Although storing data on file systems is intuitively easier to understand, and all databases must ultimately store data on the file system, there are problems with storing data in files and on file systems:
Access times and overhead. There are a number of operational limitation with files. In short, to read a few bytes of information from files, your program probably has to spend a lot of time finding the file from among the thousands or millions of files on your system, Then the program has to parse through the entire file (likely) and it has to repeat this process anytime it needs to find data.
While there are ways to index and cache data for easier access, this adds complexity and overhead, and a fuzzy line emerges between “home grown database system,” and a file-system based persistence layer.
Data aggregation. Most applications use data in different forms and combinations than they store data at the persistence level. Applications must take some amount of disparate data and aggregate them together dynamically (more or less) to provide interesting features. The aggregation requirements in even simple programs often outstrip the ability of files and file systems to supply data fast enough.
Concurrency. File systems are conventionally bad for concurrent operations, which is largely a result of their design and history. If two processes need to read or write to a file they have to wait for their turn. If more than one process can modify a file, then programs need to be constantly re-reading files to ensure that their data is consistent and up to date. If you need more than one system to read data from a single file system, you’re basically out of luck.
There’s also a “catch-22” situation here: if you have lots of data in a single file, you run into problems where reading data takes too long.
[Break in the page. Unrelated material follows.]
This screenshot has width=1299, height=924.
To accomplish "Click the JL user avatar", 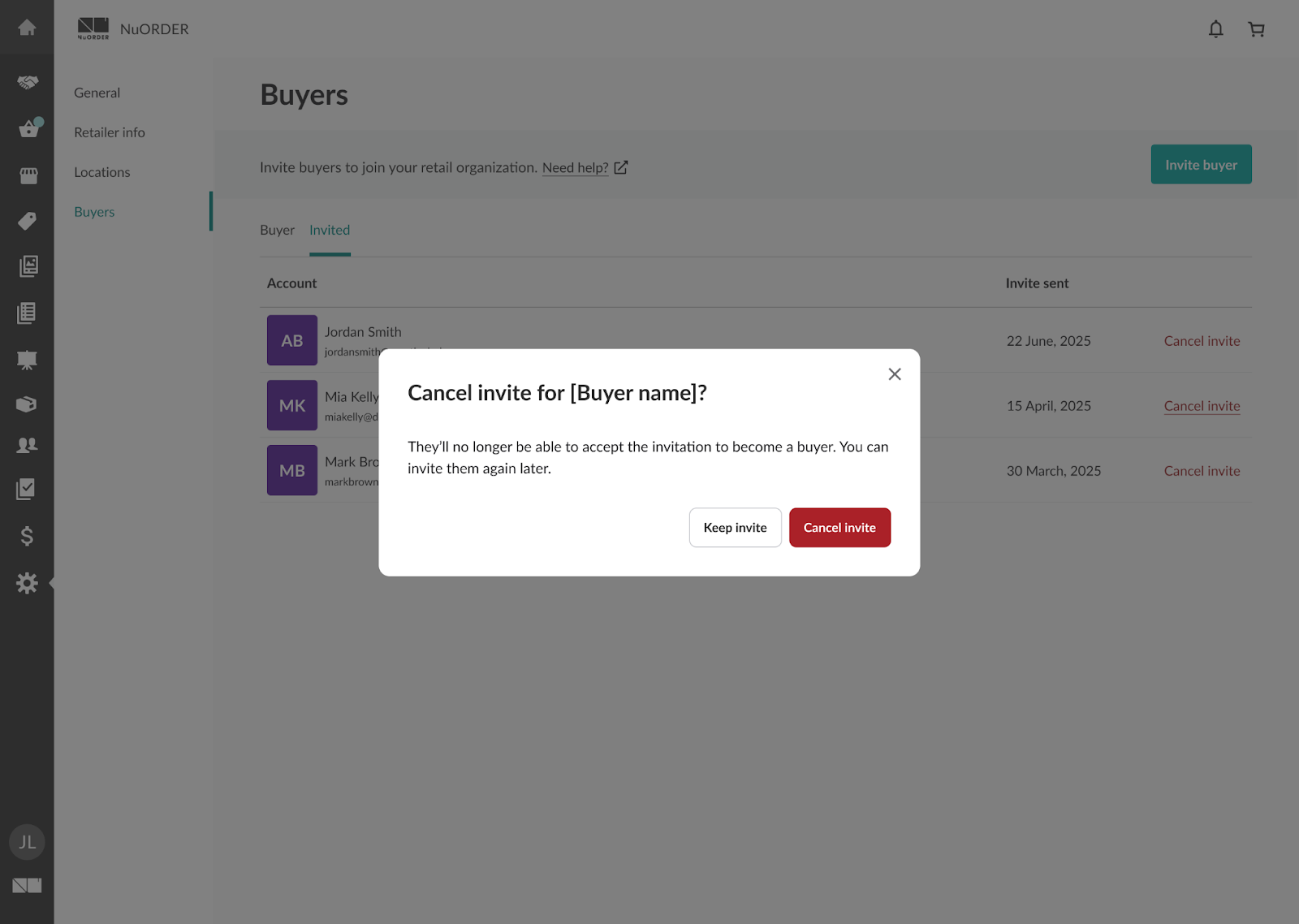I will pyautogui.click(x=27, y=842).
If you put little bits of data into lots of different files you can typically skirt around the concurrency issues and to a lesser extent the data aggregation issues, but you spend more time finding files, and if the “little bits” of data is consistently below (or around) the block size (i.e. 4kb) of your file system, the file system can’t store data efficiently.
File systems also have a number of permission and access control issues, that are difficult to solve in most applications. For most potentially problems with using file systems for application persistence there are work arounds, but the complexity and challenges lead developers to reliable solutions for these kinds of problems, databases, time and again.
Database systems provide a centralized interface for data persistence, using a client-server architecture for managing data. Because the database server controls access to the data it provides, it can ensure that data modifications and additions are can happen quickly and reliably and it can allow multiple process (i.e. application instances) to read and write to a single corpus of data without placing the consistency or integrity of that data at risk.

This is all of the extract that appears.